From an engineer’s point of view I can definitely concur. For the past several years there has been quite an interest in my LinkedIn profile. Recruiters, company founders, HR staff, and others contact me with work opportunities on a regular basis, probably averaging to at least 1-2 offers per week. By the words of my friends and acquaintances their situation is similar, we all have to turn down work on a regular basis.
Competition between companies is fierce, driving the daily rates up, although monetary aspects, while important, are not necessarily enough to attract talent by themselves. According to the Stack Overflow’s 2018 Developer Survey, factors such as the technologies used, opportunities for professional growth, work atmosphere, and the ability to work remotely are all high on the list.
The exact tech stack is often tied to a particular project, product, or a company standard, and might thus not allow for much flexibility, and the same can hold for the opportunities for professional development to some extent. On the other hand companies can significantly impact the work atmosphere and flexibility, the two aspects where even smaller companies can compete with large corporations on a level playing field. Some additional organizational effort is needed, of course, but these things do not actually cost hard money. Yet plenty of companies do not use this to their advantage, avoiding remote work like a plague, while at the same time limiting themselves to a local talent pool only and then expressing concerns about the “overly heated IT job market”.
In my experience, the most often heard reasons for such aversion are the ones listed below.
We cannot know if people actually work when not in the office
I do hope your company does not fall into this category, because then you have a management problem. People’s productivity should not be measured by the time they spend warming their chair in their manager’s sight, but instead by the output they produce. If you cannot assess the output, then the problem lies elsewhere.
People working remotely are less productive
This might or might not hold. Some people lack discipline and cannot shield themselves from distractions and temptations their home environment offers. Or they might feel too lonely and their motivation fails. These are both valid reason and remote working is not for everyone.
On the other hand, there are people who can self-manage themselves well and can focus on the work. I consider myself a part of the latter group. I would go even that far to say that sometimes working in an office can be less productive because of all the noise, random interruptions by other people walking or chatting in the hall, and similar.
In fact, one of my most productive days in the last six months was when my temporary ISP in Spain experienced some issues and I had no internet for a full day and a half, meaning no Slack, emails, meetings, and other non-programming work. I was able to produce a streak of twelve uninterrupted and highly focused effective hours, producing a bug-free, efficient, and easy to use program component in that session – that was the feedback I received from reviewers.
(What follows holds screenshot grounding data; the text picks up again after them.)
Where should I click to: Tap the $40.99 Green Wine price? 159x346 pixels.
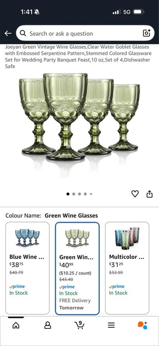[66, 265]
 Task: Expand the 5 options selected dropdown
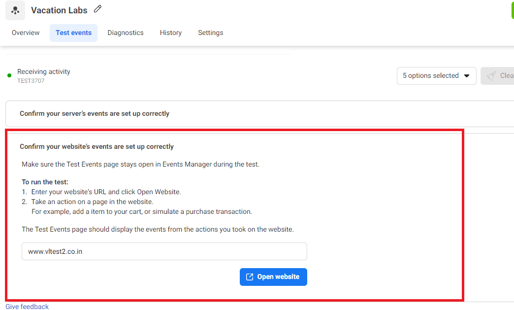[436, 76]
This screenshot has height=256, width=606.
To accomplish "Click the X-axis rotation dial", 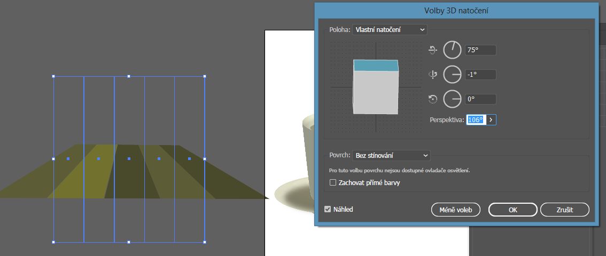I will (453, 50).
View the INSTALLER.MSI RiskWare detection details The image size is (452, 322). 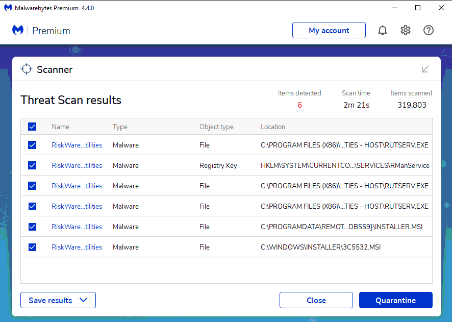[x=77, y=227]
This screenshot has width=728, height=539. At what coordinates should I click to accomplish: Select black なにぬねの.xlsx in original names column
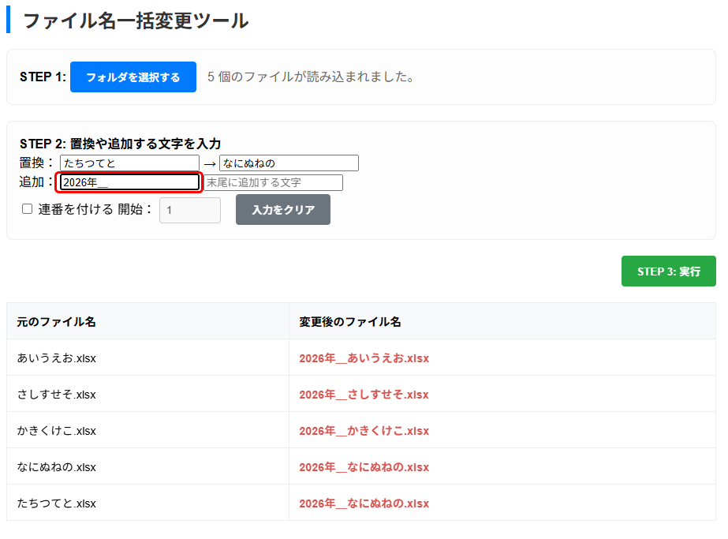pyautogui.click(x=57, y=467)
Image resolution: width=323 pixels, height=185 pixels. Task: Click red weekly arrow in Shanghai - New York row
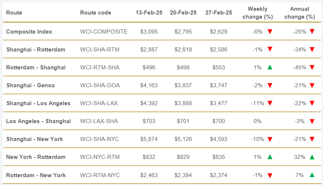[x=270, y=139]
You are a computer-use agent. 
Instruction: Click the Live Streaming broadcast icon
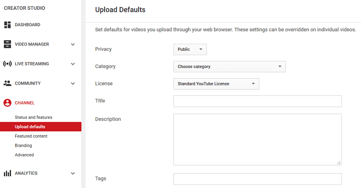coord(7,64)
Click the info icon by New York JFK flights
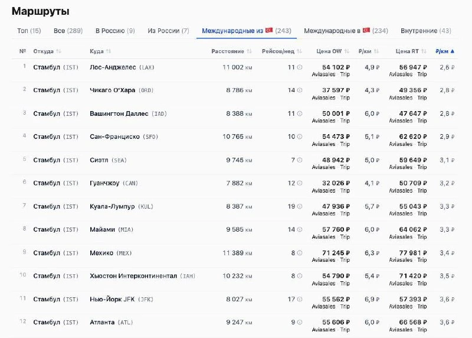This screenshot has height=338, width=472. pos(300,300)
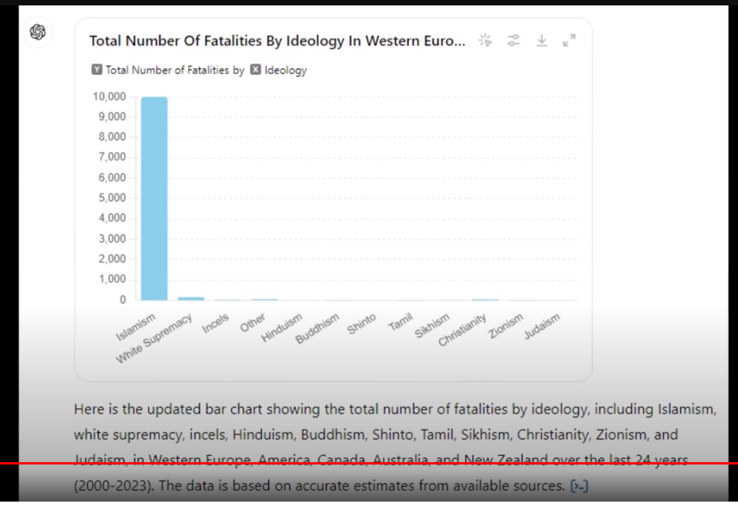Screen dimensions: 738x507
Task: Click the chart title text
Action: point(277,41)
And just how does that compare to modern open space offices with beanbags and ping pong tables many companies see as a must have?
(hint: open space offices tend to be noisy, and noise reduces concentration and hence productivity)
Communication and collaboration suffers
There is some merit in this concern. It is definitely easier to communicate in person, because that form of conversation has the most bandwidth. On the other hand, with proper organization and by using the right tools, the difference in practice can actually not be that big. It does require people to be good communicators, however, and some adjustment to a more asynchronous way of working. Not everyone would feel 100% comfortable in such setup.
Unless your organization implements enterprise-level security protocols with strict firewall rules, isolated networks, verified and restricted software running on all worker’s computers, extensive automatic log analysis and intrusion detection mechanisms, chances are that your systems are not all that more secure if you demand physical presence and ban all remote work. In other words, if set up properly, allowing people to collaborate remotely does not necessarily mean that your data is less secure.
I mean, do you physically check every person that leaves your premises for a chance that they might be carrying a USB key in their pocket with confidential information that they just stole from the company?
Just a rhetorical question…
The bottom line is that if you have trouble finding IT talent, perhaps give remote working a try. And I do not mean just to start tolerating or allowing it, try to embrace it. It will give you access to a much wider talent pool, and give you an immediate competitive advantage over other companies that compete for the same IT professionals on the local job/contractor market.
The past winter in Central Europe was considerably long and cold, well above the long statistical averages – but I could not care less, as I spent almost half a year on Canary Islands, enjoying the pleasant weather, good food, proximity to the beaches, and all the other goodies the island life brings. Hey, I was actually sunbathing and swimming in the sea on the Christmas Day!
Can your modern open space premises offer anything close to that experience? Can you now better understand what a digital nomad like me would have to give up if agreeing to sit in the office to work?